Seismic fragility assessment of infilled frames subject to mainshock/aftershock sequences using a double incremental dynamic analysis approach

• Published in: Bulletin of earthquake engineering Vol. 17; no. 1; pp. 211 - 235
• Main Authors: Di Trapani, Fabio, Malavisi, Marzia
• Format: Journal Article
• Language: English
• Published: Dordrecht Springer Netherlands 01.01.2019; Springer Nature B.V
• Subjects: Aftershocks; Capacity; Civil Engineering; Computer simulation; Dynamic analysis; Earth and Environmental Science; Earth Sciences; Earthquakes; Economic impact; Environmental Engineering/Biotechnology; Failures; Fragility; Frame structures; Frameworks; Geophysics/Geodesy; Geotechnical Engineering & Applied Earth Sciences; Hydrogeology; Infilled frames; Masonry; Original Research; Redevelopment; Reinforced concrete; Seismic activity; Seismic response; Shear; Structural Geology; Fiber-section; Masonry infilled frames; Incremental dynamic analysis; Fragility curves; Reinforced concrete; OpenSees
• ISSN: 1570-761X; 1573-1456
• DOI: 10.1007/s10518-018-0445-2

The paper presents an assessment framework aimed at evaluating seismic fragility and residual capacity of masonry infilled reinforced concrete (RC) frames subject to mainshock/aftershock sequences.
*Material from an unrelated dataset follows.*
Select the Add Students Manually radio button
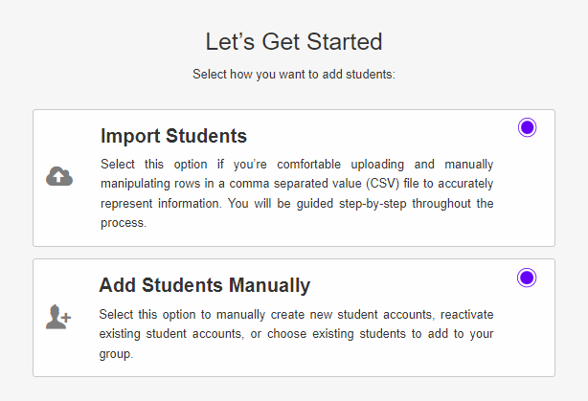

A double incremental dynamic analysis (D-IDA) approach is used, based on the combination of a mainshock (MS) signal at different intensities with a set of spectrum-compatible aftershocks (AS) scaled in amplitude with respect to peak ground acceleration. Limit state functions, specifically defined for infilled frames, are used to detect chord-rotation exceeding and shear collapse of RC members during standard and double incremental dynamic analyses. Intact and aftershock fragility curves are obtained for a reference full-scale RC frame specimen, by simulating seismic response with and without infills through a fully fiber section model developed in OpenSees. D-IDA results allow also defining aftershock residual capacity domains and loss diagrams, which are used to compare responses of bare and infilled frames subject to increasing MS intensities. Results show that masonry infills can drastically reduce seismic fragility of RC frame structures during main events and AS, and also limit and economic losses for the mid-low intensity earthquakes. Such beneficial contributions, however, depend on the capacity of RC members to support additional shear demand due frame-infill interaction and avoid sudden failures which conversely occur.